Defection Watch: North Korea’s World Cup Team
The matches of this year’s World Cup have delivered many sensational moments, but behind the hum of the vuvuzelas and the bright stadium lights, North Korea’s soccer squad may indeed deliver the biggest surprise of all.
Always a curious sighting outside of their hermitage country, North Korean athletes are often assumed to be high defection risks, given their rare opportunity to escape the hard living conditions of their country, even despite their own privileged positions on the national team. However, their strictly controlled movement in South Africa during the games shows just how far the North Korean government will go to avoid any possible escape. The team is sequestered in a tightly secured hotel north of Johannesburg and has largely stayed out of the public eye. The entire team dines together and travels in a bus with its curtains firmly closed, always accompanied by government officials between their hotel and the training grounds.
When four players on the team failed to show up for the teams first game against Brazil last week, most speculated they had already made the jump. However, all four players we spotted again several days later on the team bus.

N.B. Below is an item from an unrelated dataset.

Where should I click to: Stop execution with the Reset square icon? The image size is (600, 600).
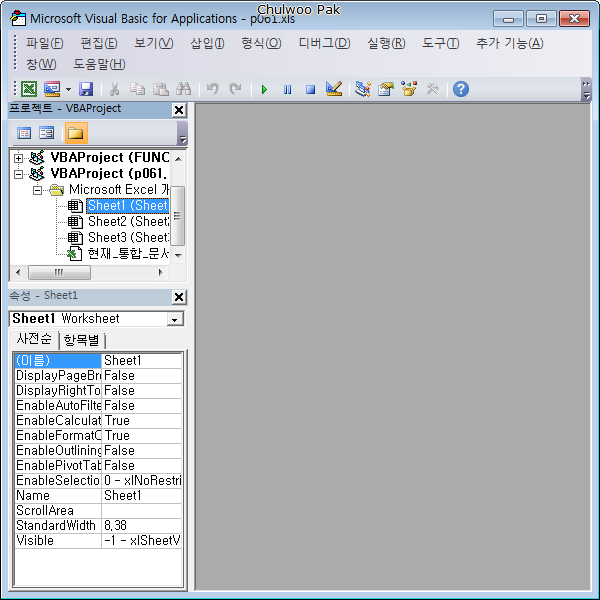tap(310, 89)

The players’ disappearance and reappearance however, was only the first strange occurrence before the Brazilian match. Just before Tuesday’s game began, a five-row block of seats on the second level at Ellis Park Stadium filled up with more than 40 men and a woman, all dressed in identical red shirts, jackets and scarves, wearing identical red caps and waving small North Korean flags. During the game, ESPN’s game announcer Martin Tyler commented that the group that appeared to be North Koreans, weren’t actually North Koreans, but rather “handpicked Chinese Actors,” recruited by a Chinese sports marketing company on behalf of North Korea. Wild speculation grew that North Korea was too scared to let their own citizens out of the country and had to outsource its supporters instead.

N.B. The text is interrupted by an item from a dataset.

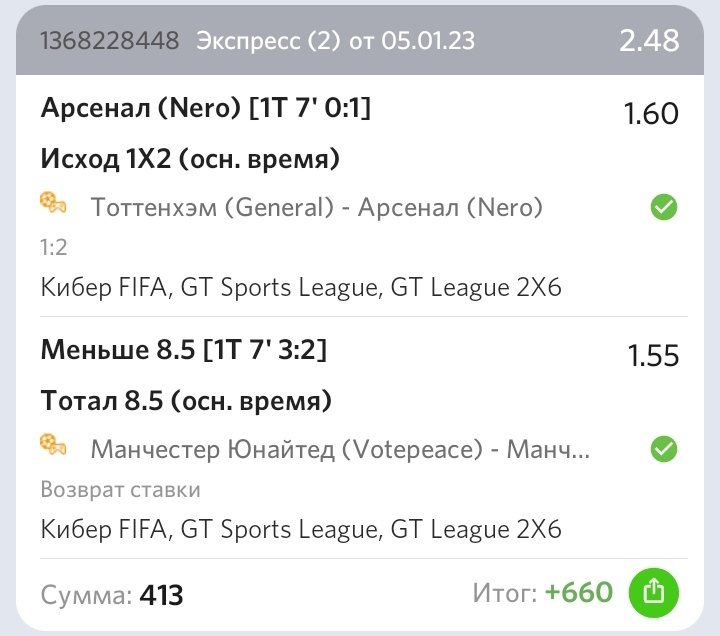Select bet ID 1368228448
The height and width of the screenshot is (636, 720).
click(x=110, y=41)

The North Korean team’s possible defection was given added fuel today after their 7-0 loss to Portugal. This defeat, which ranks as one of the worst all time losses in World Cup history, will definitely not win them praise or national recognition back home as their earlier 2-1 respectable loss to Brazil afforded them. Therefore, with their prospects of returning home as heroes now diminished, are we likely to see a few players sneak off?